One-Character Operators
•
. matches any single character.
•
\d matches any decimal digit.
•
\D matches any nondigit.
•
\n matches a newline character.
•
\r matches a return character.
•
\s matches any whitespace character.
•
\S matches any nonwhitespace character.
•
\t matches a horizontal tab character.
•
\w matches any word (alphanumeric) character.
•
\W matches any nonword (alphanumeric) character.
•
\x matches the character x, if x is not one of the above listed escape sequences.
Character Class Operator
•
[abc] matches any character in the set a, b, or c.
•
[^abc] matches any character not in the set a, b, or c.
•
[a-z] matches any character in the range a to z, inclusive.
•
A leading or trailing dash is interpreted literally.

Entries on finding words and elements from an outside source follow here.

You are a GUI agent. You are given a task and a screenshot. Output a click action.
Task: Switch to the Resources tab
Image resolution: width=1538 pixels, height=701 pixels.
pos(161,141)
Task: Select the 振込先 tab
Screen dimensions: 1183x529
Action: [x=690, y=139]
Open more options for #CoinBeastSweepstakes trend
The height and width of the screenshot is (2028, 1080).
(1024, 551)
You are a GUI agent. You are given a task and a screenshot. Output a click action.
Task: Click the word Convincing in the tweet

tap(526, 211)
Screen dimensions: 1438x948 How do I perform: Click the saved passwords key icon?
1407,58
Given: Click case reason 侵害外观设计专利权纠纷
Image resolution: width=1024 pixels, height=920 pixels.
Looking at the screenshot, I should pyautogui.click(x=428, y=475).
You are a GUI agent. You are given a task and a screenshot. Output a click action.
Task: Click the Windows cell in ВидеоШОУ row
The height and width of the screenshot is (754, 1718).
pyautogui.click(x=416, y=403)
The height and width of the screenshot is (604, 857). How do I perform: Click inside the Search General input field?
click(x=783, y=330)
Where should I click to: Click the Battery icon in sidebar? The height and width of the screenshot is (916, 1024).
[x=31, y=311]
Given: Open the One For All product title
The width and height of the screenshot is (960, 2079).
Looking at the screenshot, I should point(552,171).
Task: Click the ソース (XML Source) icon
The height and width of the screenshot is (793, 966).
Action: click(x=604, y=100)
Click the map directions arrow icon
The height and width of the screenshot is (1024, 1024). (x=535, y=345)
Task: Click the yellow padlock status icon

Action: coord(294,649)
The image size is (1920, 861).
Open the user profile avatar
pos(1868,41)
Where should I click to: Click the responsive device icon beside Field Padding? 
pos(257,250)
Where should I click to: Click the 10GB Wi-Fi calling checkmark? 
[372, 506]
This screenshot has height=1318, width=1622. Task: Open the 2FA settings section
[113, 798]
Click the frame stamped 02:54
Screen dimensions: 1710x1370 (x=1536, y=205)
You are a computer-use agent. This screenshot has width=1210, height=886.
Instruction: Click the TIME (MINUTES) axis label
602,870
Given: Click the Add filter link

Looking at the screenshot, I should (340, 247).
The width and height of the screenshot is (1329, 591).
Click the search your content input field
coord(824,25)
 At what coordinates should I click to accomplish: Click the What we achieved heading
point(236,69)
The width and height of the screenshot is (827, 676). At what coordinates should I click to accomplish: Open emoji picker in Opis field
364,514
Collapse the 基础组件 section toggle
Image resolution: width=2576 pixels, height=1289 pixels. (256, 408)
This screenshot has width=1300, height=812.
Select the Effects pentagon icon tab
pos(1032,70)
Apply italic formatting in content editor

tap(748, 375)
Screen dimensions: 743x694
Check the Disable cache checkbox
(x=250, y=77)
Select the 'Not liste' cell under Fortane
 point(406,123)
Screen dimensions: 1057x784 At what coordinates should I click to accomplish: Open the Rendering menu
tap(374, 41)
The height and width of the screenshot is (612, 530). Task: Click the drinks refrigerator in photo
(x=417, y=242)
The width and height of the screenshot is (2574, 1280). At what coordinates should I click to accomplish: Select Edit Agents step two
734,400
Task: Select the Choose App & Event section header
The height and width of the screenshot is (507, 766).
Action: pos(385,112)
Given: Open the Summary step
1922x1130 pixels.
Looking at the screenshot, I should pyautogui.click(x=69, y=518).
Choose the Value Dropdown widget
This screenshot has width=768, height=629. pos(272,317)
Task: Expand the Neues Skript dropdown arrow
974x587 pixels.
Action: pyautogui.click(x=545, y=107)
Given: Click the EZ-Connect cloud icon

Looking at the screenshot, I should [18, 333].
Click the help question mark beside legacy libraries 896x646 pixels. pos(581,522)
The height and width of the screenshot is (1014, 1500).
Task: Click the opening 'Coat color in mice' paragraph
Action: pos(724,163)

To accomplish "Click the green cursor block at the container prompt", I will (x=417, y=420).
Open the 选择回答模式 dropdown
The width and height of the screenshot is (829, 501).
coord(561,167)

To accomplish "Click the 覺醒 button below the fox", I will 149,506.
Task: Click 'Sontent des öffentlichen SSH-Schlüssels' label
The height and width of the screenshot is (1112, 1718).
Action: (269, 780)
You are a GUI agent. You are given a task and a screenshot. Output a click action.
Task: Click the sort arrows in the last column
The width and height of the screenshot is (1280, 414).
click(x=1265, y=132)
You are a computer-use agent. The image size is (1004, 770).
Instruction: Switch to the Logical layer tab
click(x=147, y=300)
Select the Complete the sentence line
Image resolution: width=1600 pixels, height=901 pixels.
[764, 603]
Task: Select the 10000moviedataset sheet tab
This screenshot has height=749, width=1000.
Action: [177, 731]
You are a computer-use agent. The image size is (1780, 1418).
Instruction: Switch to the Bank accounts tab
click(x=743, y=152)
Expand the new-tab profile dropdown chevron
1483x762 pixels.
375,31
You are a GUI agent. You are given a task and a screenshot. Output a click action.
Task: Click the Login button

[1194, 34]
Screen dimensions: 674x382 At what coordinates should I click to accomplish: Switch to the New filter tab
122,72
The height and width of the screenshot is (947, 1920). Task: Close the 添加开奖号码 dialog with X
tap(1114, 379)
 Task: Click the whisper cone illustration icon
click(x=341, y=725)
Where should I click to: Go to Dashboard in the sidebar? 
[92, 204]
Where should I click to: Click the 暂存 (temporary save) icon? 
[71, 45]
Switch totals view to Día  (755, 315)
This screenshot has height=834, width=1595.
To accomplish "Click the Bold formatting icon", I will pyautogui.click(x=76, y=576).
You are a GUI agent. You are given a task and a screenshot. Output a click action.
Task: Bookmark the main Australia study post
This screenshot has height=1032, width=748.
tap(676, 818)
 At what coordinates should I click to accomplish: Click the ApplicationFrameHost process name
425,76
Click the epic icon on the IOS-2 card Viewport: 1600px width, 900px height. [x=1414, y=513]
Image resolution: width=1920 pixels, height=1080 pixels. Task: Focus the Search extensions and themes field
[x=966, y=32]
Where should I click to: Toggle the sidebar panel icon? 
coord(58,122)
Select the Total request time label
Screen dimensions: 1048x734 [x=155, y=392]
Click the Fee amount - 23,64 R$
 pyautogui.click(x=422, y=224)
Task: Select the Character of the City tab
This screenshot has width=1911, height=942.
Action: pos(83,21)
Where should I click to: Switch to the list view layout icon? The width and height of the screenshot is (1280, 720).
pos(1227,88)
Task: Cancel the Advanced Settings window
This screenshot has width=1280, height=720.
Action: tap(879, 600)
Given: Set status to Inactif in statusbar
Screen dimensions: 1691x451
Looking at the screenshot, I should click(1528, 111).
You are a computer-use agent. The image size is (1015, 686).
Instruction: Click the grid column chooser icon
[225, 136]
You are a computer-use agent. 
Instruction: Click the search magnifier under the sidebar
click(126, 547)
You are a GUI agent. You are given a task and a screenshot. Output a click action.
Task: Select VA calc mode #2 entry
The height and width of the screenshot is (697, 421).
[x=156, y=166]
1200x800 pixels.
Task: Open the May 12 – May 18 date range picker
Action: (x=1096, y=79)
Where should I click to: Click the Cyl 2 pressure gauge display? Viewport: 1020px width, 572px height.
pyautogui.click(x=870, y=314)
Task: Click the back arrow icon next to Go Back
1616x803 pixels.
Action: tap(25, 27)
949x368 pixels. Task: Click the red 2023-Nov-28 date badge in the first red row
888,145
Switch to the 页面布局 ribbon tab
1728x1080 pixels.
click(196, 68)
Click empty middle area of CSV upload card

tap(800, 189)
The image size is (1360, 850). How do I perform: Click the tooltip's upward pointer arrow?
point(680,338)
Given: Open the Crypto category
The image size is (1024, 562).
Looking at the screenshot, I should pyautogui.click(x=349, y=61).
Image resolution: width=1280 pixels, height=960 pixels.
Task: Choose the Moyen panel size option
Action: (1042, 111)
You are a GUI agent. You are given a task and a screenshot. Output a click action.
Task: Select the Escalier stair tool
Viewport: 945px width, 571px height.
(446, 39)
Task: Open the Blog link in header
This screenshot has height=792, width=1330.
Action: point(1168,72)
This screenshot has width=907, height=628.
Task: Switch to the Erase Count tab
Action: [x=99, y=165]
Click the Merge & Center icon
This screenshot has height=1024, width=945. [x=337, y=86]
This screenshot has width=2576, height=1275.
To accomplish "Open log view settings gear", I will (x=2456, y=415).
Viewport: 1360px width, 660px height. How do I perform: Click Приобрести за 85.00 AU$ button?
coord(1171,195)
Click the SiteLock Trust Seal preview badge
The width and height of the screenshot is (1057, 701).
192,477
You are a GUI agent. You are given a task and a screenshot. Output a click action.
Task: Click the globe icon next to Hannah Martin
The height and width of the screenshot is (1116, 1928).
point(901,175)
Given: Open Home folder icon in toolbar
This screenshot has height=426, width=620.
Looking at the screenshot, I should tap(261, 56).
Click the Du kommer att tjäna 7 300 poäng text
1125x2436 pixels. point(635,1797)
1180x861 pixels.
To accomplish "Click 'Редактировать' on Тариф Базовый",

Within a character class expression, the following sequences have special meaning if the syntax bit RE_CHAR_CLASSES is on:
•
[:alnum:] Any alphanumeric character
•
[:alpha:] Any alphabetical character
•
[:blank:] A space or horizontal tab
•
[:cntrl:] A control character
•
[:digit:] A decimal digit
•
[:graph:] A nonspace, noncontrol character
•
[:lower:] A lowercase letter
•
[:print:] Same as graph, but also space and tab
•
[:punct:] A punctuation character
•
[:space:] Any whitespace character, including newline and return
•
[:upper:] An uppercase letter
•
[:xdigit:] A valid hexadecimal digit
Subexpressions and Back References
•
(abc) matches whatever the expression abc would match, and saves it as a subexpression. Also used for grouping.
•
(?:...) pure grouping operator, does not save contents
•
(?#...) embedded comment, ignored by engine
•
\n where 0 < n < 10, matches the same thing the nth subexpression matched.
Branching (Alternation) Operator
a|b matches whatever the expression a would match, or whatever the expression b would match.
Repeating Operators
These symbols operate on the previous atomic expression:
•
? matches the preceding expression or the null string.
•
* matches the null string or any number of repetitions of the preceding expression.
•
+ matches one or more repetitions of the preceding expression.
•
{m} matches exactly m repetitions of the one-character expression.
•
{m,n} matches between m and n repetitions of the preceding expression, inclusive.
•
{m,} matches m or more repetitions of the preceding expression.
Stingy (Minimal) Matching
If a repeating operator (above) is immediately followed by a question mark (?), the repeating operator stops at the smallest number of repetitions that can complete the rest of the match.
Lookahead
Lookahead refers to the ability to match part of an expression without consuming any of the input text. There are two variations:
•
(?=foo) matches at any position where foo would match, but does not consume any characters of the input.
•
(?!foo) matches at any position where foo would not match, but does not consume any characters of the input.
Unsupported Syntax
Some flavors of regular expression utilities support additional escape sequences. The following is not meant to be an exhaustive list. In the future, gnu.regexp might support some or all of the following:
•
(?mods) inlined compilation/execution modifiers (Perl5)
•
\G end of previous match (Perl5)
•
[.symbol.] collating symbol in class expression (POSIX)
•
[=class=] equivalence class in class expression (POSIX)
•
s/foo/bar/ style expressions as in sed and awk (these can be accomplished through other means in the API).